Capa da edição da Porto Editora com caligrafia de Sebastião Salgado

"À semelhança das edições publicadas pela Porto Editora, a capa deste título foi caligrafada por uma personalidade da cultura lusófona, neste caso o fotógrafo Sebastião Salgado. O design das edições ficou a cargo do atelier Silvadesigners. Este é o 22º título publicado nesta coleção."

Para assinalar a presente edição o "Diário Digital", publicou uma pequena nota por Pedro Justino Alves (18/08/2016)http://diariodigital.sapo.pt/news.asp?id_news=838498

"O impiedoso Deus de Saramago"

"Da extensa obra de José Saramago, «O Evangelho Segundo Jesus Cristo», editado em 1991, talvez seja a mais provocatória, já que coloca em causa alguns dos pilares fundamentais da sociedade ocidental, obrigando o leitor a olhar de um modo diferente a forma que entende o Mundo.
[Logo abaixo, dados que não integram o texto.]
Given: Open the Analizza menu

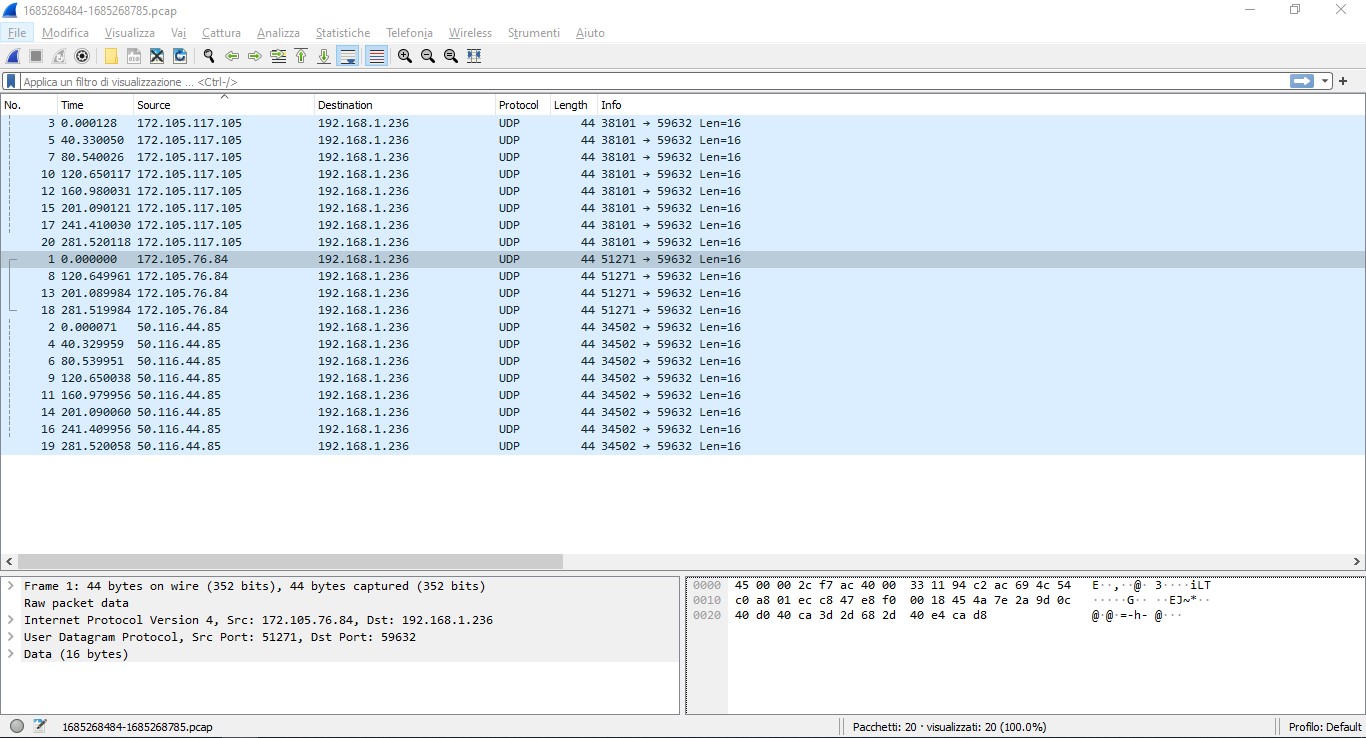Looking at the screenshot, I should tap(278, 33).
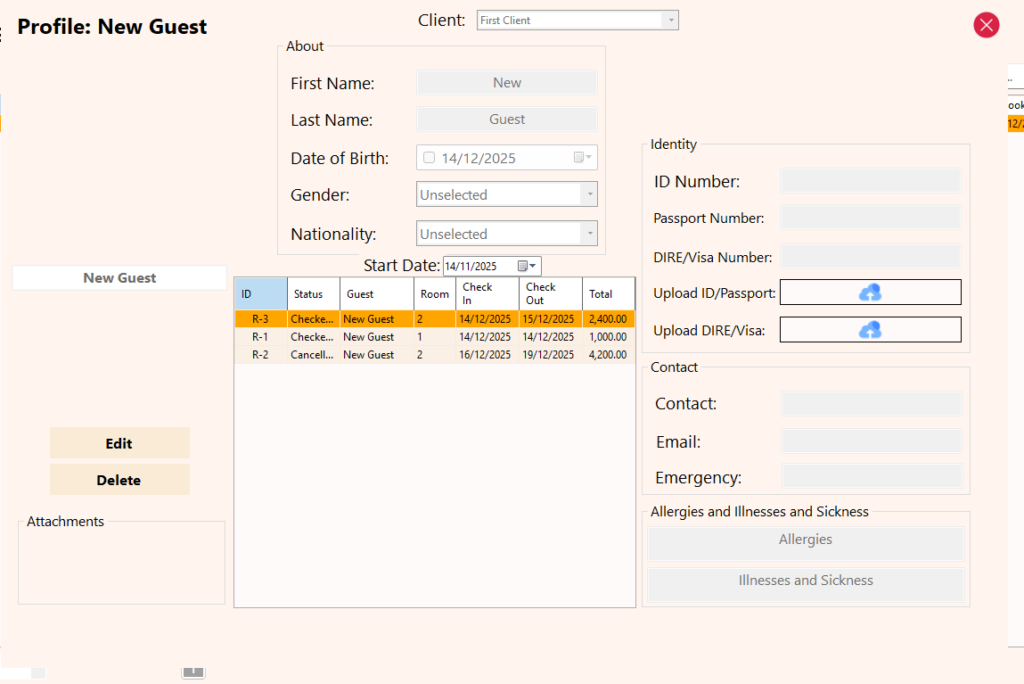1024x684 pixels.
Task: Expand the Client dropdown
Action: click(x=670, y=20)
A nova edição, da Porto Editora, apresenta a caligrafia do fotógrafo Sebastião Salgado na capa.
O narrador de «O Evangelho Segundo Jesus Cristo» testemunha a vida de Jesus, principalmente a sua infância e juventude. Ou seja, temos uma oportunidade única para “conhecer” uma parte pouco conhecida do Homem mais importante da História, raramente retratada nos evangelhos. Ao mesmo tempo, Saramago apresenta o omnipotente, omnipresente e inquestionável Deus, que não admite que o jovem questione as suas diretrizes e que coloque em causa o destino que lhe escolheu.
Portanto, temos uma história emblemática e diferente de tudo o que conhecemos de Jesus, com Saramago a dar um novo olhar sobre a sua vida, principalmente a sua relação com os mais próximos. Uma história onde a ironia está sempre presente, com o Nobel da Literatura em 1998 a deixar entrever muito das suas convicções. Talvez o principal mérito de «O Evangelho Segundo Jesus Cristo» seja precisamente esse, fazer com que o leitor coloque em causa as suas certezas, sejamos crentes ou não. Não é por acaso que o livro causou tanta polémica aquando do seu lançamento, uma polémica que acabou por fazer com que Saramago emigrasse para a Espanha.
Temos assim um texto iconoclasta, irónico, erótico e crítico, um texto corrosivo que faz questão de questionar os cânones impostos pela Igreja Católica, que subverte por completo os episódios mais populares da vida de Jesus segundo os “interesses” do seu autor, que coloca em causa os alicerces da ideia de Deus e de Cristo, alicerces fundamentais para a existência da Igreja Católica.
No fundo, Saramago não “perdoa” Deus, que joga sem piedade o xadrez da vida, sempre tendo as suas crenças impiedosas como objetivo final. Para o ser supremo, o Homem não é mais do que um peão no seu tabuleiro, um peão que deve estar preparado para ser sacrificado de acordo com os seus desejos, mesmo que incompreensíveis. Neste jogo da vida, encontramos sempre à espreita o Diabo, que, muitas vezes, acaba por ser a verdadeira consciência, o lado racional da existência.
Mortes, violência, fúria, guerras, desavenças, etc. O legado de Deus é realmente mais do que questionável, a construção do seu reinado é mais do que devastador. Em resumo, em «O Evangelho Segundo Jesus Cristo», Saramago coloca isso em xeque. E a verdade é que consegue um brilhante xeque-mate."